■ **Task statement**:
From the records below, work out how many lines contain "will". Reply with that number alone.

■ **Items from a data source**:
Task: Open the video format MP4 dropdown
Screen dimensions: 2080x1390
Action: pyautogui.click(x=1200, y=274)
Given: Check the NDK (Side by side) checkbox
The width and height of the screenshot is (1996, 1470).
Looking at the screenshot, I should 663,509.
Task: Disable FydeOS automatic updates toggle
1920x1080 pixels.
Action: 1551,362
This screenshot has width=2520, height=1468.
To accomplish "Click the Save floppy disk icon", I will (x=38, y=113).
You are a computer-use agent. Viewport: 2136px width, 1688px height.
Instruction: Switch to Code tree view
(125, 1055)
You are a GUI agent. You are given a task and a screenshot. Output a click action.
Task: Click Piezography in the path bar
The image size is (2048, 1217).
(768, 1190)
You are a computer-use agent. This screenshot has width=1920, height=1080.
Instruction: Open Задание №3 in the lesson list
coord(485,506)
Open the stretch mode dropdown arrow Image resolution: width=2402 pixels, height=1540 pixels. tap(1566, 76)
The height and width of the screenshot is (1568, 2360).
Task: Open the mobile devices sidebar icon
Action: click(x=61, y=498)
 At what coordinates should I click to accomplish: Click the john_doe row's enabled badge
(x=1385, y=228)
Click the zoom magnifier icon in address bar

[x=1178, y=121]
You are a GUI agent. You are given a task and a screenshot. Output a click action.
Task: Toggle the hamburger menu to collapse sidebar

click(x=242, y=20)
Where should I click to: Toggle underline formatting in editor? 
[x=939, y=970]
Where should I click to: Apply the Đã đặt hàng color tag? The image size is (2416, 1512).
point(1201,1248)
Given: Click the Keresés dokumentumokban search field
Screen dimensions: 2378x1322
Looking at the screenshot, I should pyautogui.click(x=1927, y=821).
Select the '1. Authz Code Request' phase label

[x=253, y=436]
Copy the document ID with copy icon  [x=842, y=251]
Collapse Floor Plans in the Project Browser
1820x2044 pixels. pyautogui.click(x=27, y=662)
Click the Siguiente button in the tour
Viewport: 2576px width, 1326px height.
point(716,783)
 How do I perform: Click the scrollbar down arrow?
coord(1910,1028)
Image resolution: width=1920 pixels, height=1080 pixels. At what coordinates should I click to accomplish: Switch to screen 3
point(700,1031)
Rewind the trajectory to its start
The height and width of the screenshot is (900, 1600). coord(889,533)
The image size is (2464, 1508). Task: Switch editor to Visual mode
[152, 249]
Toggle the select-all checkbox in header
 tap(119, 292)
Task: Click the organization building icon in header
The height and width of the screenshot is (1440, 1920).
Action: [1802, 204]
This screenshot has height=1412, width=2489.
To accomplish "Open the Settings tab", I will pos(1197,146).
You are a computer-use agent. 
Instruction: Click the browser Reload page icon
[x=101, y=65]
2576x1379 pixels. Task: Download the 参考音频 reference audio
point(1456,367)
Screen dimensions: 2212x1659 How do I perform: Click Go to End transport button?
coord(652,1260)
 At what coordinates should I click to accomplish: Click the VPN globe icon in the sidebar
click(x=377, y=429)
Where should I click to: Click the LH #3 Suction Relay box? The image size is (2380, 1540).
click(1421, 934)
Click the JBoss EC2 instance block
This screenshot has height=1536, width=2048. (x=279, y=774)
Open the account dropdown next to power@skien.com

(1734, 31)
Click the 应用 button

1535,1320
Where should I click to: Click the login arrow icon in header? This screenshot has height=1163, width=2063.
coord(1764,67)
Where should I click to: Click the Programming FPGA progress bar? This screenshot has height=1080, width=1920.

■ **Response for this exercise**:
2